- Born: June 7, 1983. United Arab Emirates
- Occupations: Clinical researcher, pharmacist, author, children's rights advocate
- Employer: Luxembourg Ministry of Education
- Known for: Survivor advocacy, trauma-informed education, public speaking
- Notable work: Cruelly Betrayed (2021), My Father (2023), Match Aligned! (2026)
- Website: Official website

= Mary Faltz =

Luxembourgish human rights' advocate

Mary Faltz is a clinical researcher, pharmacist, author, and advocate for children's rights from
Luxembourg. She has contributed to public discussions on child protection and trauma-informed care, drawing on personal experience to inform her advocacy work.

== Early life and education ==
Faltz was born in the United Arab Emirates and moved to Luxembourg at the age of four. She is one of six siblings. She pursued higher education in Brighton, United Kingdom, studying pharmacy and clinical research.

== Career and public engagement ==
Faltz published her first book, Cruelly Betrayed in 2021, while undergoing cancer treatment. The memoir details her personal experience with prolonged childhood abuse and the legal process that preceded her father's conviction.

That same year, she delivered a TEDx talk addressing personal trauma and advocacy efforts.

In 2023, she published her second book, My Father, which discusses challenges within Luxembourg's child welfare system and the psychological effect of childhood trauma. The book advocates for policy changes and increased support for survivors.

Since 2022, Faltz has worked for Luxembourg's Ministry of Education, where she has contributed to initiatives focused on children's well-being.

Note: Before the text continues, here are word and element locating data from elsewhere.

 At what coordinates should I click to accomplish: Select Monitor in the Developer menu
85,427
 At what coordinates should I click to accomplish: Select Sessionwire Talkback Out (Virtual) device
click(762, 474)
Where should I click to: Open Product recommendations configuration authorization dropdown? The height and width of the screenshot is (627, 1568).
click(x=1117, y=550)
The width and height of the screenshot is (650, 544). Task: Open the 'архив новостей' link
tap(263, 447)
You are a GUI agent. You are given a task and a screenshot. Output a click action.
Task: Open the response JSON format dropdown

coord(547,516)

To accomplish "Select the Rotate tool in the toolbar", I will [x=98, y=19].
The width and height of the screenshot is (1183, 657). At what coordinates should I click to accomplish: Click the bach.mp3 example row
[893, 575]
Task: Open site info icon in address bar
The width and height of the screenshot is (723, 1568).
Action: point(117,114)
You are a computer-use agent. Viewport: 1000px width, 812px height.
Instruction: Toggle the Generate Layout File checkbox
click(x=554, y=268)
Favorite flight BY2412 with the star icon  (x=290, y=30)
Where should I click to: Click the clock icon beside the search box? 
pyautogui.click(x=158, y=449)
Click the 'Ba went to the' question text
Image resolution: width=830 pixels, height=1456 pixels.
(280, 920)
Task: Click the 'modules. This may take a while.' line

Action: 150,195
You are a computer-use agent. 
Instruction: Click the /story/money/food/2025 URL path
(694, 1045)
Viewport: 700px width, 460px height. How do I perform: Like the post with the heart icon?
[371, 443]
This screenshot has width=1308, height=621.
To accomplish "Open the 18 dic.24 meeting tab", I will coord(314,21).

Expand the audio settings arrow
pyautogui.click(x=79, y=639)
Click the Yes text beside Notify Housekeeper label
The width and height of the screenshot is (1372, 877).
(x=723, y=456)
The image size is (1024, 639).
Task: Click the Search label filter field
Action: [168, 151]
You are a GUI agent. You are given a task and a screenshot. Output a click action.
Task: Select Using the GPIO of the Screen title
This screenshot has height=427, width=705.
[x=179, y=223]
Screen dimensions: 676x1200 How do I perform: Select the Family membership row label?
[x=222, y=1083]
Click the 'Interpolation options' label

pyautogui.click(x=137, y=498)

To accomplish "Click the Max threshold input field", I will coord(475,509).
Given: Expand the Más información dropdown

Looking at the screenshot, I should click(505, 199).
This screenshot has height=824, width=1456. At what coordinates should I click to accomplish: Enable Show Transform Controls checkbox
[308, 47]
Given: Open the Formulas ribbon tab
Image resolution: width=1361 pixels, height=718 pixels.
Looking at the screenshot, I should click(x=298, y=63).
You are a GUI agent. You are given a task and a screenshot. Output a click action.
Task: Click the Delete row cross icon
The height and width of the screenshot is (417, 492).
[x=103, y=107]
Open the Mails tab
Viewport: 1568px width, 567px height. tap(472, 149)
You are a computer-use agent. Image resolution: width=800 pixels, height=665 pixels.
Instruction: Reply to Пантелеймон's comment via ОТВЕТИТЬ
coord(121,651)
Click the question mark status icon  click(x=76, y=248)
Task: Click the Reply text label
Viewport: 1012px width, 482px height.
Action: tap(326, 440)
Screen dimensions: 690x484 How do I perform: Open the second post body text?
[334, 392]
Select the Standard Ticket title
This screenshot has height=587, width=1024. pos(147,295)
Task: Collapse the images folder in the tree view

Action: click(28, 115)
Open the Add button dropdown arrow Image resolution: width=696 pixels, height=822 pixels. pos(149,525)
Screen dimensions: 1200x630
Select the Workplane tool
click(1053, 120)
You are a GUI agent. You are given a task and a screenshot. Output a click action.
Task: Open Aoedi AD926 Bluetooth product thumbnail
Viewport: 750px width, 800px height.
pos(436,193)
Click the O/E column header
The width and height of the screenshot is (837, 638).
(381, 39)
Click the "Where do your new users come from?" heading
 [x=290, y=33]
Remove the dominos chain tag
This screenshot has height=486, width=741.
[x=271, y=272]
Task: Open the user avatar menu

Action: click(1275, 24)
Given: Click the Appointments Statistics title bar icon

Faltz has been featured in national and international media, including RTL, Paperjam, UK Health Radio, LAND, WORT, L'Essentiel and was profiled on the cover of Femmes magazine in 2024 for her work in education, survivor advocacy, and public speaking.

== Personal life ==
Faltz is a single mother to four children. She continues to be active in public education and advocacy related to child protection and mental health.